The first big-screen adaptation of the popular Dora the Explorer cartoon TV series has 18-year-old actress Isabela Moner playing the young titular heroine. Aimed squarely at children, though, the film is very much G-rated in nature — something that seemed to bother The Hollywood Reporter's Todd McCarthy, reports news.com.au.
"There's a palpable gap you can't help but notice between the essentially innocent, borderline-pubescent nature of the leading characters and the film itself and the more confident and mature vibes emanating from the leading actors," McCarthy writes.
"The director seems to be trying to keep the hormones at bay, but there are some things you just can't disguise, perhaps human nature first and foremost. Dora seems committed to projecting a pre-sexualised version of youth, while throbbing unacknowledged beneath the surface is something a bit more real, its presence rigorously ignored."

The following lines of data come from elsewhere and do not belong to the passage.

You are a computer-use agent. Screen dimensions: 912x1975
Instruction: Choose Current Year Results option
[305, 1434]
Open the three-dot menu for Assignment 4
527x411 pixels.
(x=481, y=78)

This criticism poses a few questions: Did McCarthy want the characters to be more sexualised? Isn't "a pre-sexualised version of youth" entirely appropriate in a film aimed at primary school-aged children?
Reactions to the review have been predictably heated (you might say Twitter is "throbbing" with anger):
We've been here before: In June last year, The New Yorker published a largely positive 2000-plus-word review of the PG-rated family film The Incredibles 2 by its veteran movie critic Anthony Lane. The review caused an instant stir online due to the critic's palpable thirstiness throughout. A sample:
"Take your seat at any early-evening screening of Incredibles 2 in the coming days, listen carefully, and you may just hear a shifty sound, as of parents squirming awkwardly beside their enraptured offspring. And why, kids? Because Mommy just leaned over to Daddy and whispered, "Is it just me, or does Mrs. Incredible kind of look like Anastasia in Fifty Shades of Grey? You know, the girl in the Red Room, with the whips and all?" And Daddy just rested his cooling soda firmly in his lap and, like Mr. Incredible, tried very hard to think of algebra. As for how Daddy will react later on, during the scene in which Helen and the husky-voiced Evelyn unwind and simply talk, woman to woman, I hate to think, but watch out for flying popcorn."
Yikes.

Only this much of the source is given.